I bought it at the Eddie Bauer outlet in Gilroy on the way down to the 2004 Holiday Bowl. It was on ridiculous sale post-Christmas, as were the other three or four jackets we bought (including one which became the international travel coat in 2005 and 2007) – but those all had practical applications. To this day, I’m not sure why I thought I needed a suede trucker jacket.
In retrospect, I think it had something to do with wanting to make a clean break from the person I’d been in DC six months earlier – burned out by the rage and wanting to change how I lived. And while the Indiana Jones jacket was and is one of my most prized possessions, it felt like I needed to change up the look if I were going to regenerate, and so I bought the suede. Button-up, of course, and the sleeves were a little big and baggy like a 90s sweater, but the pockets were deeper than the hand warmer pockets on the Indy jacket, and it was something called “Seattle Suede” which you could throw in the washing machine, and I just went with it.
I wore it off and on for three or four years, through my time working in Cupertino and during the brief ill-fated sojourn in government subcontracting. And it never looked quite right to me, somehow. It was heavier than the Indy jacket, for one, which made it about the heaviest thing I could practically wear without reverting to snow-wear. Something about it was strongly suggestive of the pilot jackets from the original Battlestar Galactica, and not in a good way. Still, it was warm and cozy, and in the right light and with the right steel-toe boots and flat cap was oddly suggestive of leaning against the bar at a public house somewhere in York, or Kildare, or Greenock.
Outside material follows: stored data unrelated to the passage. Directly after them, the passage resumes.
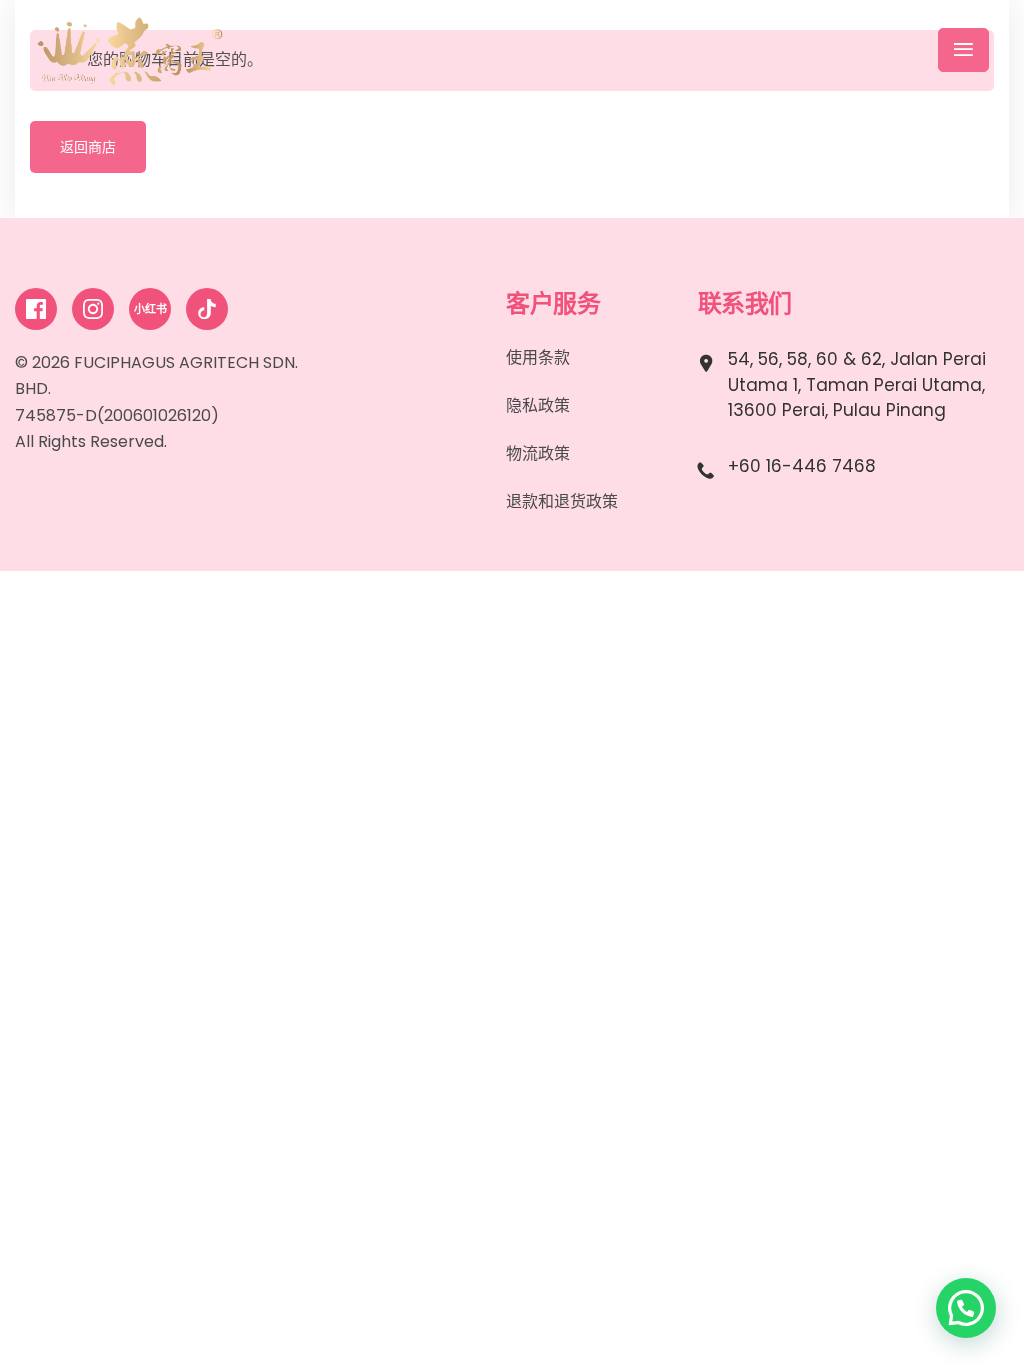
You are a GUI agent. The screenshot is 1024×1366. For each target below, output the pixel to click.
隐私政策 (538, 405)
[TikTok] (207, 309)
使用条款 (538, 357)
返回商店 (88, 147)
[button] (966, 1308)
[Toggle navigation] (963, 50)
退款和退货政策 (562, 501)
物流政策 (538, 453)
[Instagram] (93, 309)
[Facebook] (36, 309)
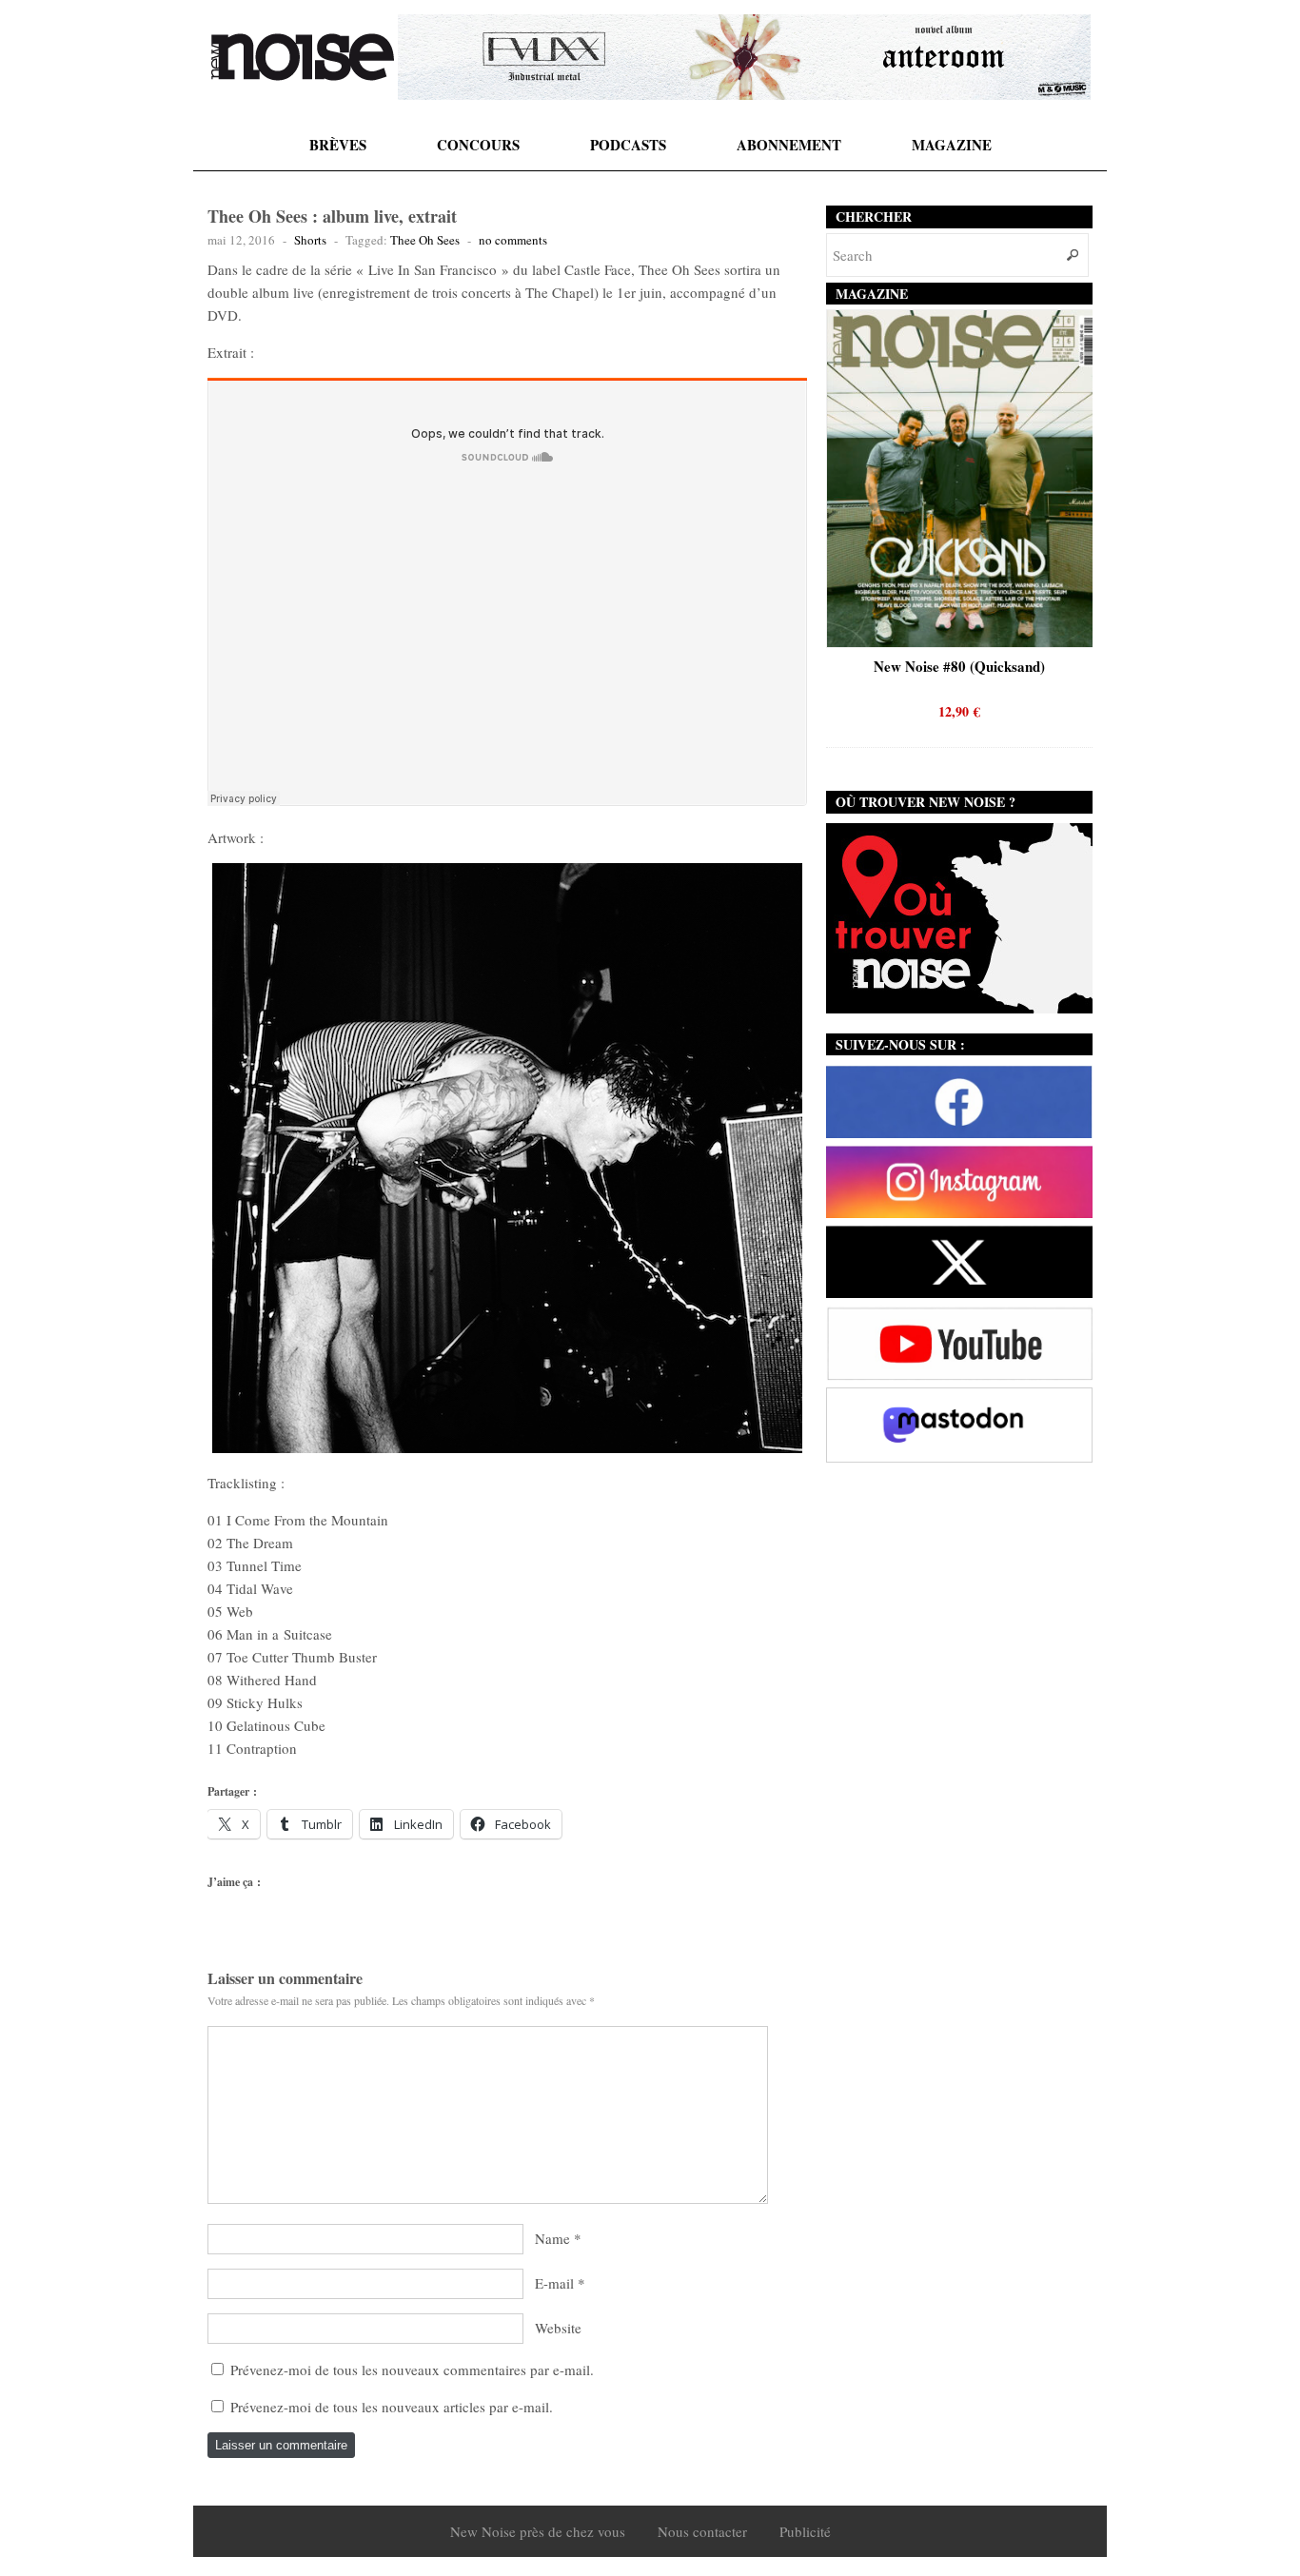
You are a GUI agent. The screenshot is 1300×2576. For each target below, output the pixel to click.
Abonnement (789, 144)
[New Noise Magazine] (302, 57)
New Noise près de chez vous (537, 2531)
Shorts (310, 239)
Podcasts (628, 144)
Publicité (805, 2531)
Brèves (337, 144)
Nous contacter (702, 2531)
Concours (478, 144)
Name (552, 2238)
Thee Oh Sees (425, 239)
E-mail (554, 2282)
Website (558, 2327)
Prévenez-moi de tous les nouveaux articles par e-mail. (391, 2406)
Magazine (952, 144)
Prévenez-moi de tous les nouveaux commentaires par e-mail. (412, 2369)
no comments (513, 239)
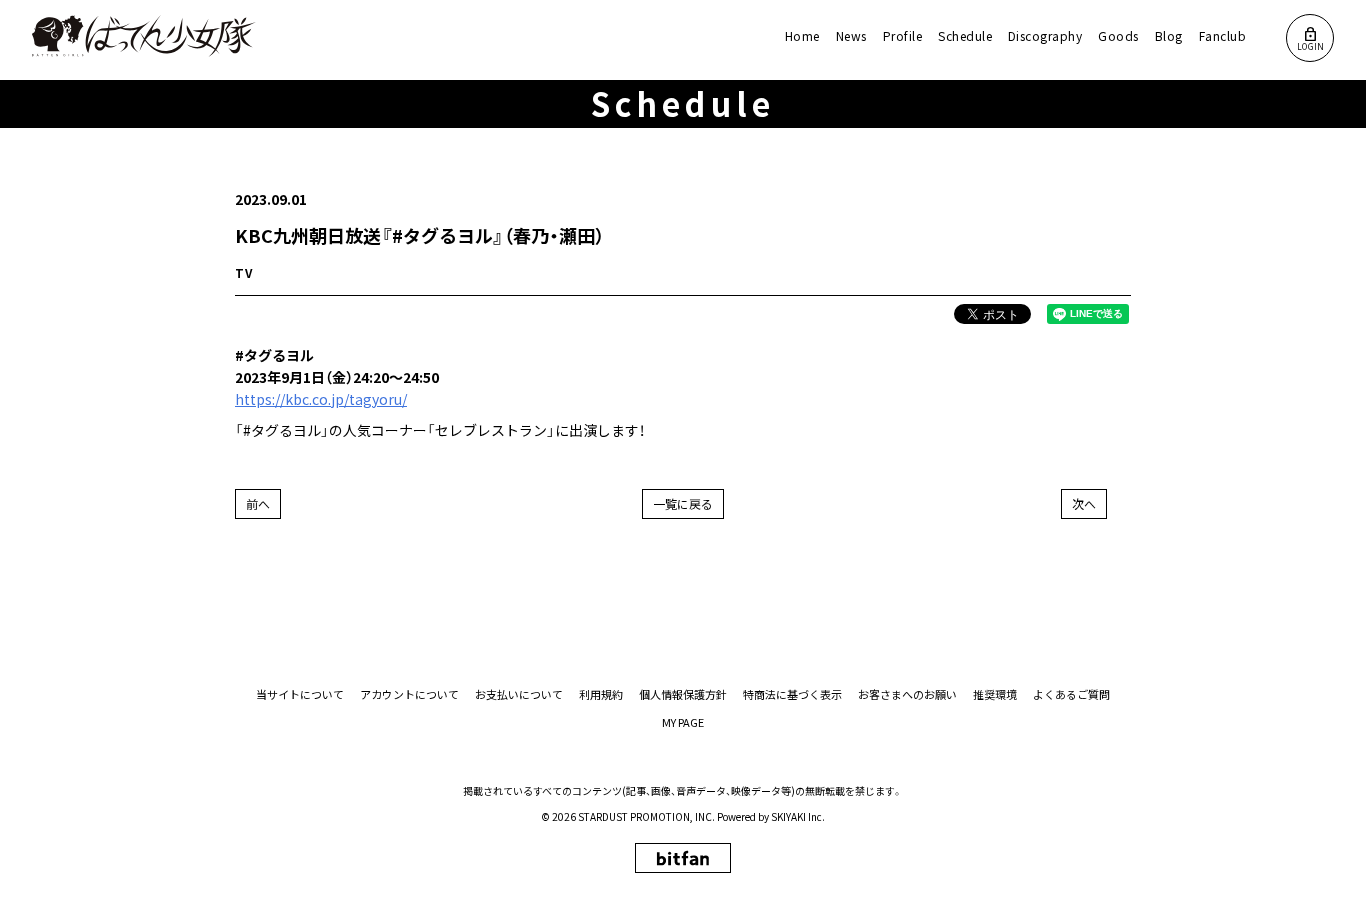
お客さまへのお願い (907, 694)
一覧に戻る (683, 503)
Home (802, 35)
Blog (1169, 35)
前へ (258, 503)
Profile (902, 35)
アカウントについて (409, 694)
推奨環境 (995, 694)
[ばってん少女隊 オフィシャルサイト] (144, 36)
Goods (1118, 35)
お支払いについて (519, 694)
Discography (1045, 35)
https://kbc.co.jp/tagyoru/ (321, 399)
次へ (1084, 503)
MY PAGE (683, 722)
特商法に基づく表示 (792, 694)
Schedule (965, 35)
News (851, 35)
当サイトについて (300, 694)
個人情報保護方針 (683, 694)
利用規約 (601, 694)
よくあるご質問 (1071, 694)
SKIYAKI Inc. (798, 816)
But then time happened, as the wife says, and the more I looked at it, the less I felt right in it. It looked like somebody trying to be something they weren’t, somehow. It just didn’t seem to suit me. And this time last year, I stuffed it in the crawlspace with another jacket once I was given the black Filson number for Christmas. And since I didn’t get it out, it’s time to donate it – which is exactly what I did. It and two other jackets went to a Legal Aid collection in Napa where they will find their way to somebody who needs a coat to be a coat rather than a random talisman of memories they’re not altogether sure about.
There may be a lesson in there, if I’m bright enough to figure it out, but I’m not altogether sure I am.